First, I coated the lid with gesso, using a bristle brush. Rather than stroking the gesso on, I poked at the lid with the brush—smoosh, smoosh, smoosh. I wasn’t too worried about covering up every bit of silver. It gave a nice texture to the lid.

While the lid was wet, I cut a 2-1/2 inch circle from a transparency sheet, and laid it right on the wet gesso. Then I went away and left it alone until it dried.

Once the gesso was dry, I applied some glitter glue randomly to the edges, to make the gesso look more like snow. I usually apply glitter glue just like paint—I squeeze it onto my palette (or in this case, my work table), and use a brush.

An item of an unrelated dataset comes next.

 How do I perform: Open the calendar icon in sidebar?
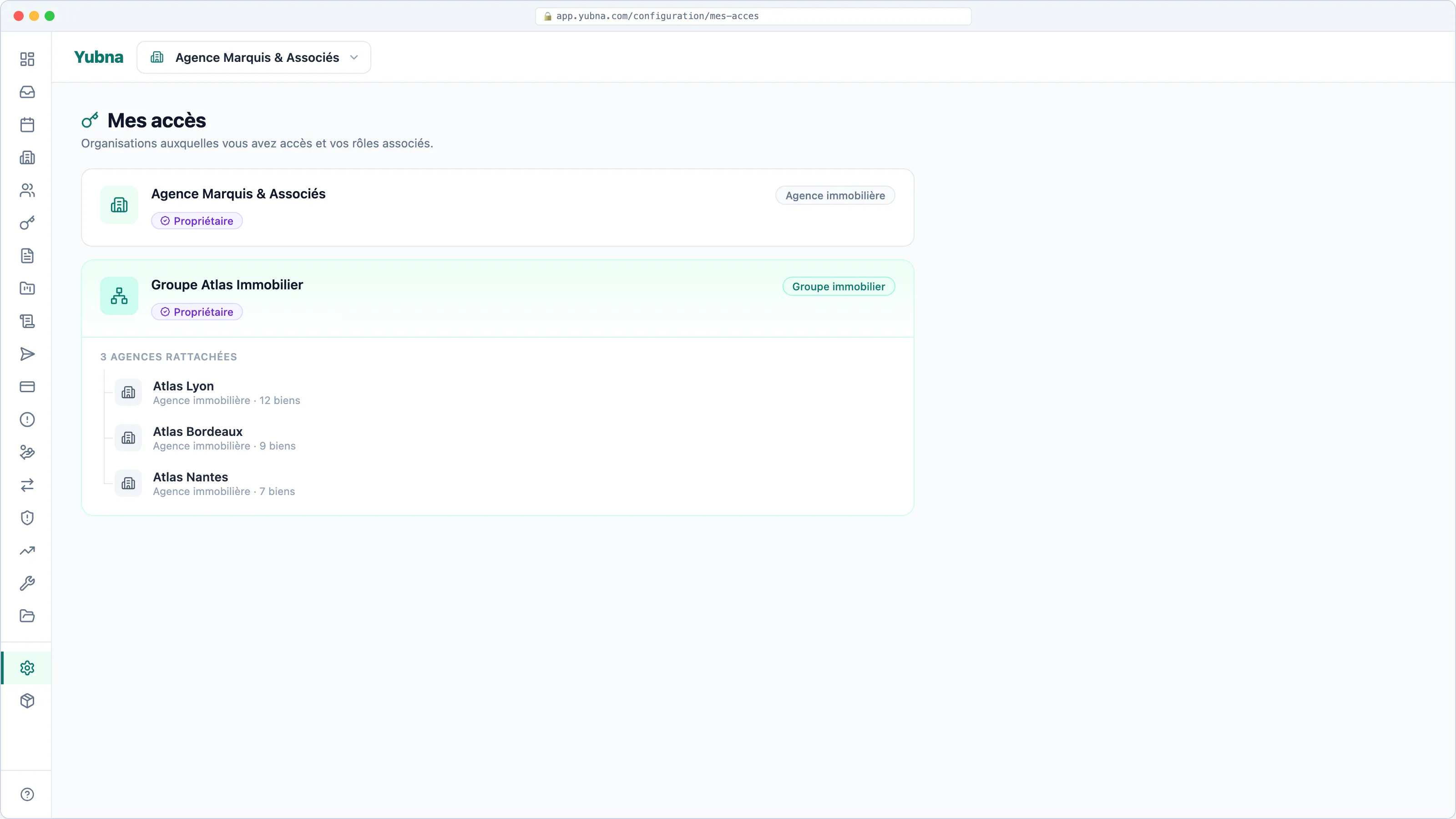click(27, 125)
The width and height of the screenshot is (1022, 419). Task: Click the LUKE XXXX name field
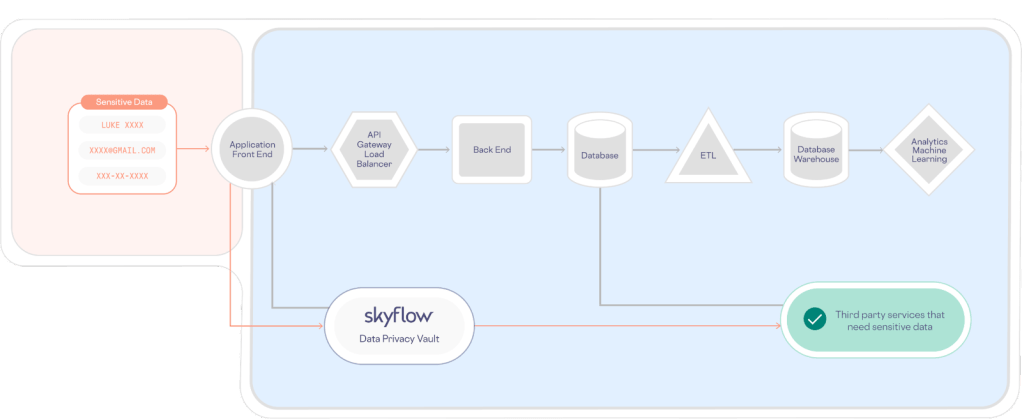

Once again, I poked at the piece rather than stroking the glitter on. Randomness is good, right?

I also painted lids with both Adirondack Acrylics and Lumiere. Both gave excellent results. The Lumiere is a little denser, so the color was completely opaque. The Adirondack let a little of the metal shine through, especially when using lighter colors. The green book at the top of the page is done with Adirondacks (the acrylics, not the inks—remember, don’t ink!)

Added after the article was posted:

Some of you have written in asking why I didn’t just go buy a box of mason jar lids. I did. I didn’t like them—there’s a wicked coating on the inside of the lids, and a red ring I didn’t care for. However, if you must go buy a box and try them, they’re cheap and readily available in just about every grocery store. Knock yourself out!